Congress Reaches Agreement On A Coronavirus Relief Package: Tax Aspects Of The CARES Act
Tony Nitti | Forbes
A nation desperate for any reason for optimism got just that on Wednesday evening, with word that Congress had finally agreed upon a stimulus package designed to reverse the devastating impact of the COVID-19 pandemic. The Senate overwhelmingly passed the Coronavirus Aid, Relief, and Economic Security (CARES) Act, and the House is set to do the same on Friday, paving the way for the President to sign the bill into law.
In addition to providing a large cash infusion to hospitals and broader access to COVID-19 testing to individuals, the CARES Act aims to boost the economy with over $2 trillion in relief, ranging from individual rebates and small business loans to increased unemployment benefits and a wide variety of tax breaks.
In this space, we focus primarily on the tax aspects of legislation — and we’ll certainly do so here — but we’d be remiss if we didn’t first address, in more general terms, the most immediate forms of relief provided by the CARES Act: the individual stimulus payments and small business loan provisions.
Small Business Loans
In a move designed to keep small businesses afloat, the CARES Act provides that businesses with fewer than 500 employees — including sole proprietors and nonprofits— will have access to nearly $350 billion in loans under Section 7 of the Small Business Act during the “covered period,” which runs from February 15, 2020 through June 30, 2020. The loans, which are referred to as “paycheck protection loans” and are fully guaranteed by the federal government through December 31, 2020 (returning to an 85% guarantee for loans greater than $150,000 after that date), are generally limited to the LESSER OF:
- the sum of 1) average monthly “payroll costs” for the 1 year period ending on the date the loan was made (an alternative calculation is available for seasonal employers) multiplied by 2.5, and 2) any disaster loan (discussed below) taken out after January 31, 2020 that has been refinanced into a paycheck protection loan, and
- $10 million.
Payroll costs, in turn, are the sum of the following:
- wages, commissions, salary, or similar compensation to an employee or independent contractor,
- payment of a cash tip or equivalent,
- payment for vacation, parental, family, medical or sick leave,
- allowance for dismissal or separation,
- payment for group health care benefits, including premiums,
- payment of any retirement benefits, and
- payment of state or local tax assessed on the compensation of employees,
Payroll costs do not include, however:
- the compensation of any individual employee in excess of an annual salary of $100,000,
- payroll taxes,
- any compensation of an employee whose principal place of residence is outside the U.S., or
- any qualified sick leave or family medical leave for which a credit is allowed under the new Coronavirus Relief Act passed last week.

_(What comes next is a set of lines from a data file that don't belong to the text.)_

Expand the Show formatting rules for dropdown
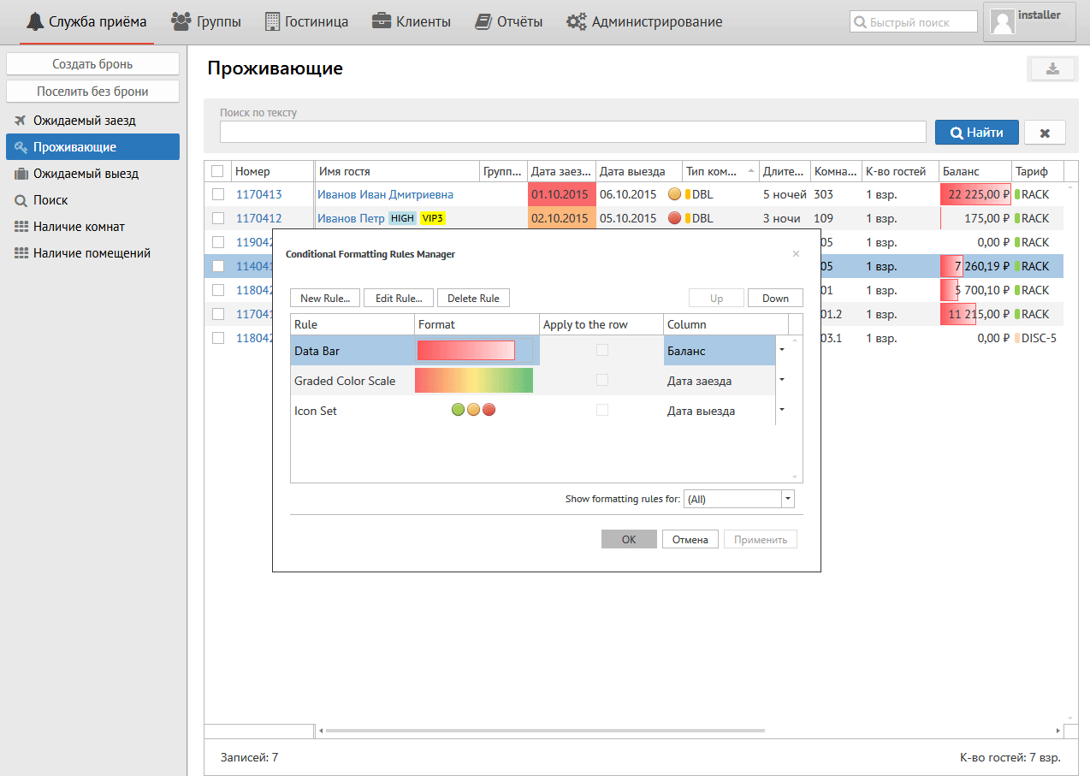1090x776 pixels. click(x=788, y=499)
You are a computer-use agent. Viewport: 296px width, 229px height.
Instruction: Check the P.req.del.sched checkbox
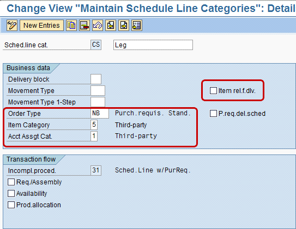coord(213,114)
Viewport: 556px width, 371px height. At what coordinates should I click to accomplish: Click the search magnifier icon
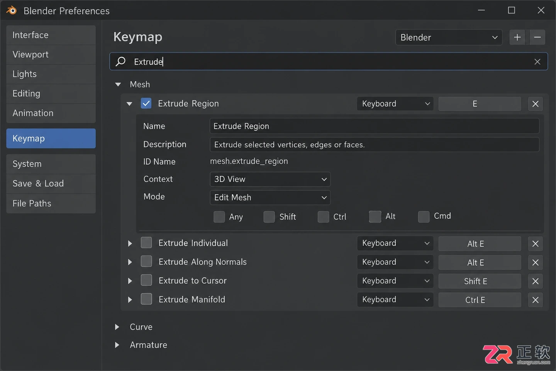(x=121, y=61)
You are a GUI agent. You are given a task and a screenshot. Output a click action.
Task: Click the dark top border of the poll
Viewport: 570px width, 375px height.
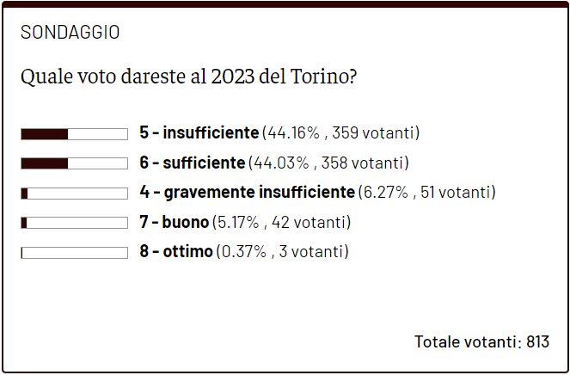285,4
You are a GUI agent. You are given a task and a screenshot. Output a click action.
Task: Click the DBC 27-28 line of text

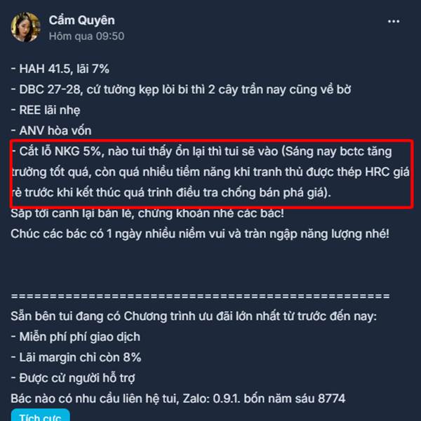181,90
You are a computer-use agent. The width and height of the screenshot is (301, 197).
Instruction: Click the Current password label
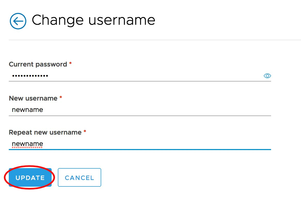point(38,64)
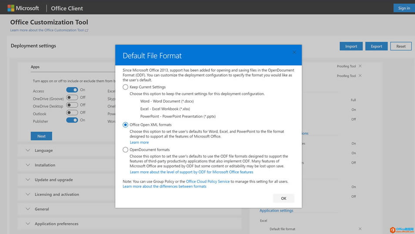Select Office Open XML formats option
This screenshot has height=234, width=415.
click(125, 125)
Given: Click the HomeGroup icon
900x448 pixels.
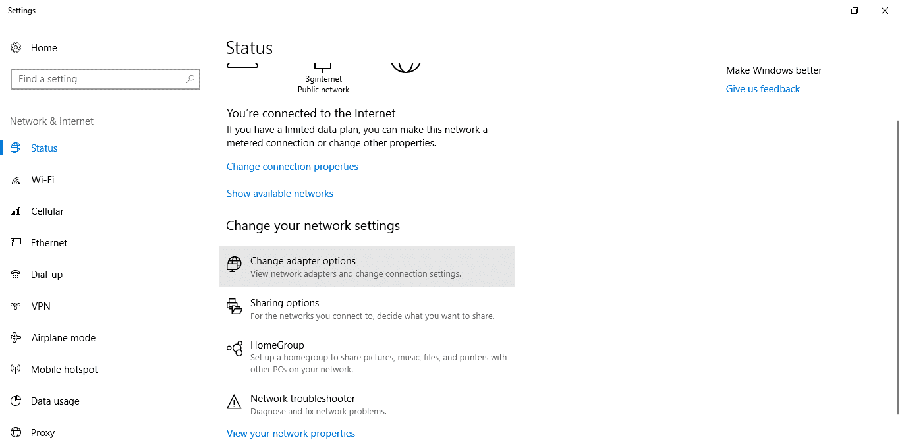Looking at the screenshot, I should point(234,349).
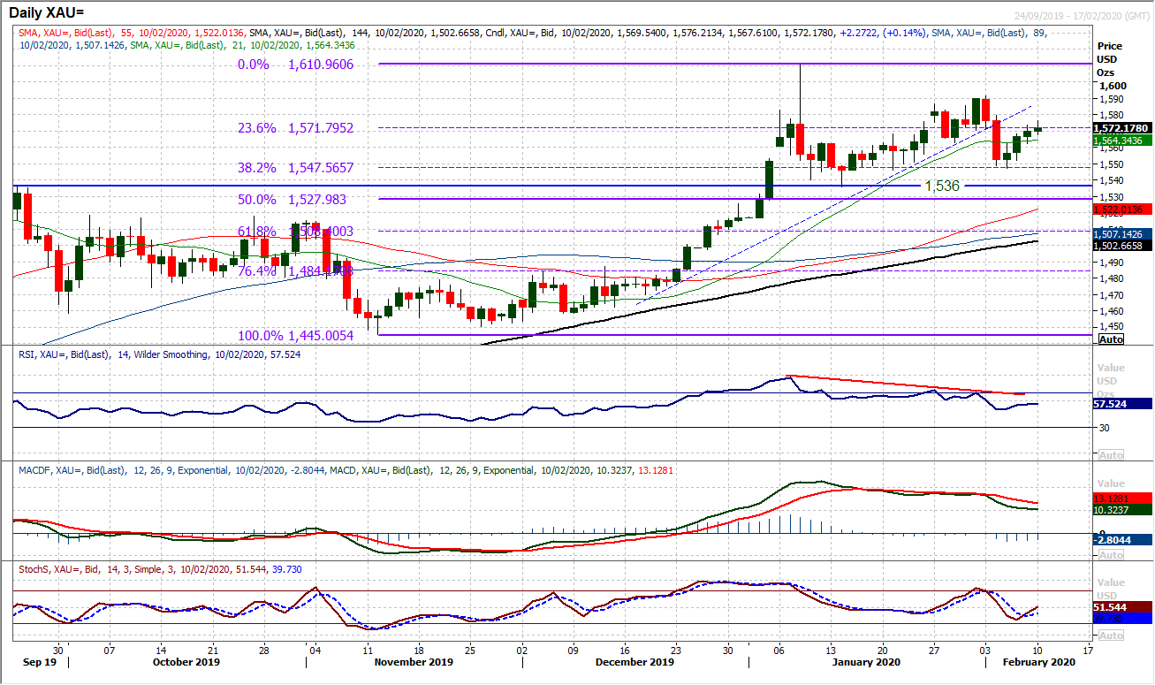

Example. Rob’s Car Wash applies for a paycheck protection loan on May 1, 2020. The business had $1.2 million in payroll costs for the period May 1, 2019 through May 1, 2020, for a monthly average of $100,000. Rob’s Car Wash is entitled to a fully guaranteed federal loan —assuming it’s made before December 31, 2020 — equal to the LESSER OF:
- $250,0000 ($100,000 in average payroll costs * 2.5), or
- $10 million.
The loans will have a maximum maturity of 10 years and an interest rate not to exceed 4%. Proceeds may be used to cover payroll, mortgage payments, rent, utilities, and any other debt service requirements. The standard fees imposed under Section 7 of the Small Business Act are waived, and no personal guarantee is required by the business owner.
An additional provision in the CARES Act provides for possible deferment of repayment of the loans for a period of at least six months, but not to exceed a year.